=== ABOUT THIS EXERCISE ===
Pictures aside, copy exactly the lines running from the one with "The image size" to the end of the records.

Start of TASK INPUTS

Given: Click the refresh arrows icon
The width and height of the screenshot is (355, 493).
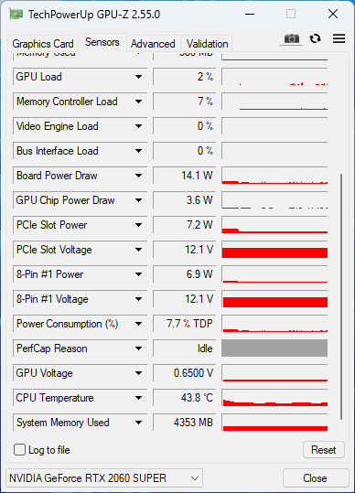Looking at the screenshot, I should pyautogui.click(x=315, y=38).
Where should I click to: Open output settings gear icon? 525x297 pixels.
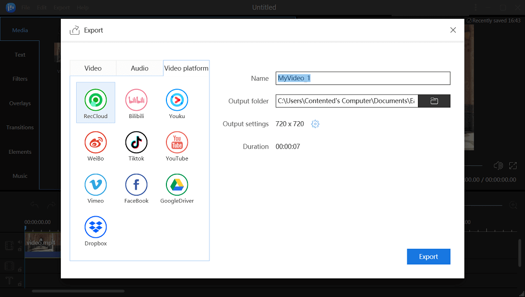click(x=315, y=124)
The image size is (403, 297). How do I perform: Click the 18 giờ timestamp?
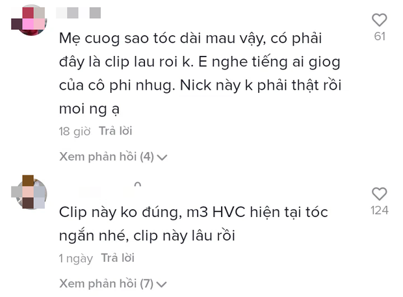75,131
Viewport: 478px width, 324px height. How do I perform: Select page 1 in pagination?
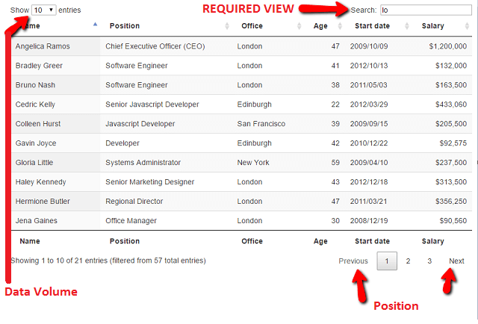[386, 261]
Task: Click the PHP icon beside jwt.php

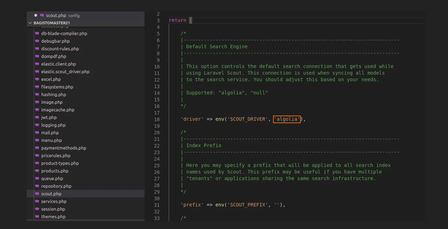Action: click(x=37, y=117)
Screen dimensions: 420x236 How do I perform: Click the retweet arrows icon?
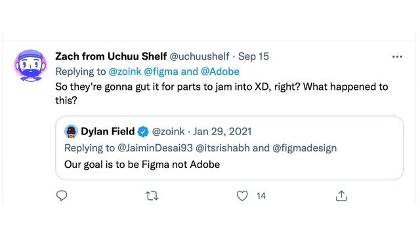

End of TASK INPUTS

=== WRITTEN RESPONSE ===
The image size is (403, 297). How do I perform: Click the 18 giờ timestamp?
75,131
Viewport: 478px width, 324px height. How do I perform: Select page 1 in pagination?
[386, 261]
Task: Click the PHP icon beside jwt.php

Action: click(x=37, y=117)
Screen dimensions: 420x236 How do I perform: Click the retweet arrows icon?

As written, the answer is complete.